Is it a boy or a girl? What if it’s not the gender you want?
Call me shallow, but before I got pregnant I wanted a baby, but really I wanted a girl. I wanted to buy her pink dresses, and Barbie dolls, take her shopping and braid her hair.
I’m a girl, I understand girls, my whole family was female, except my Dad who was good-natured and totally outnumbered, we even had girl cats and girl rabbits. I didn’t get boys. Boys are those weird, smelly, alien creatures who tortured worms in science lab at school. My husband, well he’s an exception, and anyway he’s a man, not a boy.

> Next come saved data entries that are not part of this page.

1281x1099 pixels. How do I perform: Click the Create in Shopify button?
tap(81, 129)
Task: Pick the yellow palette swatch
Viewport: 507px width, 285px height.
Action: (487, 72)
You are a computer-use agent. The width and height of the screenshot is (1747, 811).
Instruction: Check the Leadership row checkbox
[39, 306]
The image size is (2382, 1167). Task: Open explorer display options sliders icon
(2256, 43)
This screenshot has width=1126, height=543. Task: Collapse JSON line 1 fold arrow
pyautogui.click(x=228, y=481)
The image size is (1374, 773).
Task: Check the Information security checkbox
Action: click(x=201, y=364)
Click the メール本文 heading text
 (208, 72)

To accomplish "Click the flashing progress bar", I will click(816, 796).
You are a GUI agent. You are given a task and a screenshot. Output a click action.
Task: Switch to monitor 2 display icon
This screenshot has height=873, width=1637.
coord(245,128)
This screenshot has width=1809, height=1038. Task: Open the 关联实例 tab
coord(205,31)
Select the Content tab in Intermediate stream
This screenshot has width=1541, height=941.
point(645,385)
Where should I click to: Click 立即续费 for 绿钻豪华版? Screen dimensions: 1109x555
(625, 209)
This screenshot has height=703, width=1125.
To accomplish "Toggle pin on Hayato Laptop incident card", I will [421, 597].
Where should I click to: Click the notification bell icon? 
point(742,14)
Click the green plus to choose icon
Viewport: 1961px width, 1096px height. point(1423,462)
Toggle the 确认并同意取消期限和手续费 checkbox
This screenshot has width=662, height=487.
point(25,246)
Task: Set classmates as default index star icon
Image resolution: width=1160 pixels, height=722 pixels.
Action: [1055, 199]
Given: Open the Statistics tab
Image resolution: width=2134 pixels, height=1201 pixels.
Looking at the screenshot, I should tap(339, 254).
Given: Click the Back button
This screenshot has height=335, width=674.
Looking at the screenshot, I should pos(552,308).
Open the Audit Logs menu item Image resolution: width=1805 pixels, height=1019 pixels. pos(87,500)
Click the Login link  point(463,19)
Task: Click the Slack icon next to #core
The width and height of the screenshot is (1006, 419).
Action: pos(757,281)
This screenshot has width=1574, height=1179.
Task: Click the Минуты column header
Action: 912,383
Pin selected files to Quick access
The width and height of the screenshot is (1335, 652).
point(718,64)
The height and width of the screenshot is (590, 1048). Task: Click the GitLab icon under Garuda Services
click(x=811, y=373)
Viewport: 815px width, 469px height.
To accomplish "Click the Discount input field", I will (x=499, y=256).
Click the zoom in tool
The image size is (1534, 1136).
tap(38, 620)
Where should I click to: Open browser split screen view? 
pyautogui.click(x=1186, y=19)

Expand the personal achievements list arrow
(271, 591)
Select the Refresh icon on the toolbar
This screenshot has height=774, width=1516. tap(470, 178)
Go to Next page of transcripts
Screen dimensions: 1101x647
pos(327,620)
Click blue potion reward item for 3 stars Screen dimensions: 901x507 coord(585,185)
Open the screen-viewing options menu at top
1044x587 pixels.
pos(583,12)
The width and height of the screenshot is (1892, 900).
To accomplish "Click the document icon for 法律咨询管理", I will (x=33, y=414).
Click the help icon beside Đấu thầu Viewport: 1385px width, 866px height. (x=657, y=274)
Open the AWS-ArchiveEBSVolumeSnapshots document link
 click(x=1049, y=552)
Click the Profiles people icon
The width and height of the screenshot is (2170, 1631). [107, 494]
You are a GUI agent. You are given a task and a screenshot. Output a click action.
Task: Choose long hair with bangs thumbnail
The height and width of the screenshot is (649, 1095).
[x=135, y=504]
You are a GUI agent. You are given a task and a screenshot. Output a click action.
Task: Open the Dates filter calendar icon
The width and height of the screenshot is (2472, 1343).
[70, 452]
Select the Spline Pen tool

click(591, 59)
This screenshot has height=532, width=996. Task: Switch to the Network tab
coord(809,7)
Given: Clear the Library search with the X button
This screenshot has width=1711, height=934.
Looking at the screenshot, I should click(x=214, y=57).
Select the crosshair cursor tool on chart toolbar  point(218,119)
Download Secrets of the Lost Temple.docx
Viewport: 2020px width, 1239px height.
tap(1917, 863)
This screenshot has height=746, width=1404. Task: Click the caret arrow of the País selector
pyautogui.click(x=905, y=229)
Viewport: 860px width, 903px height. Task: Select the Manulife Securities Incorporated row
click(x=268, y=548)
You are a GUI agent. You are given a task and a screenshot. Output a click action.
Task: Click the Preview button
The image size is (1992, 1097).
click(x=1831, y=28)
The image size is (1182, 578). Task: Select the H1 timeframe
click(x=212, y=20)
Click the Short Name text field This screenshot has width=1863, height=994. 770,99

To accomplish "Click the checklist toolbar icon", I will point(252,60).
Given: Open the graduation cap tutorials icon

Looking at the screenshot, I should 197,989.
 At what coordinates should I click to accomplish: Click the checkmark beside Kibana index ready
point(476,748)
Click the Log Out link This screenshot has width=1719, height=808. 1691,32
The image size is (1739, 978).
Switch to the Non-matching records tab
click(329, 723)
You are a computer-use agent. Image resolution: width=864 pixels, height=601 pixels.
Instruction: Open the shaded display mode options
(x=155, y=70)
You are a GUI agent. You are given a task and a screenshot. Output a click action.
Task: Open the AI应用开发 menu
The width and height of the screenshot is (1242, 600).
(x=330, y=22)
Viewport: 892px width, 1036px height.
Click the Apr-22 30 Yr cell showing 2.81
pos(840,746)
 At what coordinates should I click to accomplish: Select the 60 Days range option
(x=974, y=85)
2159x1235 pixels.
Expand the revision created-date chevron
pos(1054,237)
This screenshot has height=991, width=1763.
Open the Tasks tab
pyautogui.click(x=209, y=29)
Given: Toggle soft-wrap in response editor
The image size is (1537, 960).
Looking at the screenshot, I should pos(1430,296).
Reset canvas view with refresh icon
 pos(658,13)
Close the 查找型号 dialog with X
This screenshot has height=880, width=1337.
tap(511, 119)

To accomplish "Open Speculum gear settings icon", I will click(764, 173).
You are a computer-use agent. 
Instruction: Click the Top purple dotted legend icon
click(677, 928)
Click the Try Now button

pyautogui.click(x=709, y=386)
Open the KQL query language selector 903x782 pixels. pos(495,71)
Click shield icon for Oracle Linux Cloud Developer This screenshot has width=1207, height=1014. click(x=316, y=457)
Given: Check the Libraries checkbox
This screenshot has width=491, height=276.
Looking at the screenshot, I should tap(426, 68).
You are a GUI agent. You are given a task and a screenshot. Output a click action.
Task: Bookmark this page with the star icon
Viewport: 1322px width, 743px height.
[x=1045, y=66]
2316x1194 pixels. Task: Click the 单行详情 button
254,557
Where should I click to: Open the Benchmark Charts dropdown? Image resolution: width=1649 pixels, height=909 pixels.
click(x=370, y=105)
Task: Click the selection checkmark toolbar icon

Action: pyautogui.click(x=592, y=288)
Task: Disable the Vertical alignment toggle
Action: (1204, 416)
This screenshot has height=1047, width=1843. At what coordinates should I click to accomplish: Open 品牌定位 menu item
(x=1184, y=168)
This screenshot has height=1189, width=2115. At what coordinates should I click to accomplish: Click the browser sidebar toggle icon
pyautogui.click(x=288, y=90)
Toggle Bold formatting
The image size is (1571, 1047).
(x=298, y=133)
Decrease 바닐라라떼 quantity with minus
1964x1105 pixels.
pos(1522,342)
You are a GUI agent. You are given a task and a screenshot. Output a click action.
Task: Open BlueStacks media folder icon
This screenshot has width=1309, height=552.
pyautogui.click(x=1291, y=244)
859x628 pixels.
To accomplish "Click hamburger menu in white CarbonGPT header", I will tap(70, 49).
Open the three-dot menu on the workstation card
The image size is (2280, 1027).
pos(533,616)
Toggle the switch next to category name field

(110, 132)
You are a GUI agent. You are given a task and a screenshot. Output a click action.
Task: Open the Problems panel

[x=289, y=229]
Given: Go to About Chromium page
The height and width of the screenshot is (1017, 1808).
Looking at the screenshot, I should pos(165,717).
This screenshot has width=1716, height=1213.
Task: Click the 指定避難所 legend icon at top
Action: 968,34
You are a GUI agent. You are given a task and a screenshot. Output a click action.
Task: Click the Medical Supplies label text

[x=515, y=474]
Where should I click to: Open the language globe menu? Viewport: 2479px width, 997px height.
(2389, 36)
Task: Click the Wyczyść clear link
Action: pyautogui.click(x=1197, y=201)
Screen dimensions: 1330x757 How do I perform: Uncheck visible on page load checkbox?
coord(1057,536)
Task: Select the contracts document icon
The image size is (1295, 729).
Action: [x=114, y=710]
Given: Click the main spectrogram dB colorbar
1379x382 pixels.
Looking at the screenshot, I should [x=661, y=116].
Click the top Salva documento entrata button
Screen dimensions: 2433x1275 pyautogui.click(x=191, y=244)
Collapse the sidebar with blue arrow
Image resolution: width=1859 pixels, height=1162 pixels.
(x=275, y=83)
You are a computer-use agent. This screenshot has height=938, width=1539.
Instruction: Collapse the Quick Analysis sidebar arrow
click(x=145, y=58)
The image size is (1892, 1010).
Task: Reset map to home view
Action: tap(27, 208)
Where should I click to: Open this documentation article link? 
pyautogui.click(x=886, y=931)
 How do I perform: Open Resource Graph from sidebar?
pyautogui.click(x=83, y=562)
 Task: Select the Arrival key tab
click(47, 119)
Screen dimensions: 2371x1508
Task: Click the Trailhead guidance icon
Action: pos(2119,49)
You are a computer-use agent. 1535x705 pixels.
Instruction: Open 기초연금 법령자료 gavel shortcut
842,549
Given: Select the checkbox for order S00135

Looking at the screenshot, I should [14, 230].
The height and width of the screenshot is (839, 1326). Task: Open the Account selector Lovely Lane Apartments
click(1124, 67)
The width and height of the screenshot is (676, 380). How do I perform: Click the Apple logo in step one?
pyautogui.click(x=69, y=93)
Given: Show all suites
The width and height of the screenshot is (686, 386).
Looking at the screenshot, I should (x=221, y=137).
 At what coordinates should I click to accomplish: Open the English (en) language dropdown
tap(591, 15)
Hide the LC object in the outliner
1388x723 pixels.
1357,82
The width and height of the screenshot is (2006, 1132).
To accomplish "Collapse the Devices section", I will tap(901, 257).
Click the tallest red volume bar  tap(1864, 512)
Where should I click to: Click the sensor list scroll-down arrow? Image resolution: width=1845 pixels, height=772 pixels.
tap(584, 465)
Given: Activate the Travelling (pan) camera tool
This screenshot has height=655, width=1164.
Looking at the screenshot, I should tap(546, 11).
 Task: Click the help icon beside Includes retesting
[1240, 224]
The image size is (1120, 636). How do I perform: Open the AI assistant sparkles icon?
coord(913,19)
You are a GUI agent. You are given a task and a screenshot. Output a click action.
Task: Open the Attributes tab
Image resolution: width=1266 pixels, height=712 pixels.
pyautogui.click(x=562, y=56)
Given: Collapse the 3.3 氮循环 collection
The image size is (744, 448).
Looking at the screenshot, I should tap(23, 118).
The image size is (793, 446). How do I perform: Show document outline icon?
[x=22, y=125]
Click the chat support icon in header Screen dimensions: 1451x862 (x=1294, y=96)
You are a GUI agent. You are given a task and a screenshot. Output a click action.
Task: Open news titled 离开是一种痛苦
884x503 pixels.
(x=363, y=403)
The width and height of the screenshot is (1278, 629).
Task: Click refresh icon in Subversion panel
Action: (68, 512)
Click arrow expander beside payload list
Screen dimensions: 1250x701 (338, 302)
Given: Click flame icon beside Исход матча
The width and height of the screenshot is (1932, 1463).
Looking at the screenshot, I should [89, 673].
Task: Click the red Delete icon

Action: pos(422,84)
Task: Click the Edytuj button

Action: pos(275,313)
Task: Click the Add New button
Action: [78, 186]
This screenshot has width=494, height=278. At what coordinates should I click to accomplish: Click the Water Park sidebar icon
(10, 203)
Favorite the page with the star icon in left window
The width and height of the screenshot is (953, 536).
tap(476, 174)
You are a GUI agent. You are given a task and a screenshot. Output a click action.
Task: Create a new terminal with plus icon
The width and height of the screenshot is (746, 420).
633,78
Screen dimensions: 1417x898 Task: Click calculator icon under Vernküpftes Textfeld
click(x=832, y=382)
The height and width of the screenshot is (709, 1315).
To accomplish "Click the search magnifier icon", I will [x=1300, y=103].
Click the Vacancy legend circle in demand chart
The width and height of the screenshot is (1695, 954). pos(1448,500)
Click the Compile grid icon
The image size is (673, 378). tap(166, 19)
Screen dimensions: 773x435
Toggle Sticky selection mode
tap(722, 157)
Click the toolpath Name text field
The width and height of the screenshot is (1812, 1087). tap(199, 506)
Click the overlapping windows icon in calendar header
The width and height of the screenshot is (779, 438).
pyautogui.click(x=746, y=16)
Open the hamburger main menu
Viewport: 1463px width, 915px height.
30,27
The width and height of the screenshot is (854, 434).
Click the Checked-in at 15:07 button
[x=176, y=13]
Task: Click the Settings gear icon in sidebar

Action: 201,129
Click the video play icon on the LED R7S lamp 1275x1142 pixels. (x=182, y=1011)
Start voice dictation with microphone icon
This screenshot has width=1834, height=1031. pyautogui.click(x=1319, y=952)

Before becoming pregnant, I have ideas of following the old wives’ tales of a “girl diet” and as it turns out, scientists recently suggested there’s something to that. But once I don’t get my birth control prescription refilled, before I know it, a pregnancy test turns positive. We are ecstatic, but now I have to confront the fact that this might well be a boy.
What made the difference for me was a book a friend recommended. It’s called It’s A Boy! Women Writers on Raising Sons. (There’s an “It’s a Girl” too, if you are the opposite of me.) Reading the mother’s stories made me laugh, cry, relax, worry, panic, and ultimately accept that sons are different, but every bit as good as daughters.
I’m glad I accepted my potential son early in my pregnancy, I think that I enjoyed being pregnant much more once I had made peace with whatever gender the baby was.
And by the time of the 20-week ultrasound I was convinced the baby was a boy. I was right – my ultrasound technician confirmed that she had seen a boy part, as she put it. But more importantly, she saw the kidneys, head, heart, and limbs of a healthy baby.
It’s a cliche. But cliches are true – It took me a while, but I realised that I really, truly didn’t care if we were getting a boy or a girl, as long as the baby was healthy. And I’m grateful beyond belief to say our beautiful, perfect, wonderful, adored son is healthy.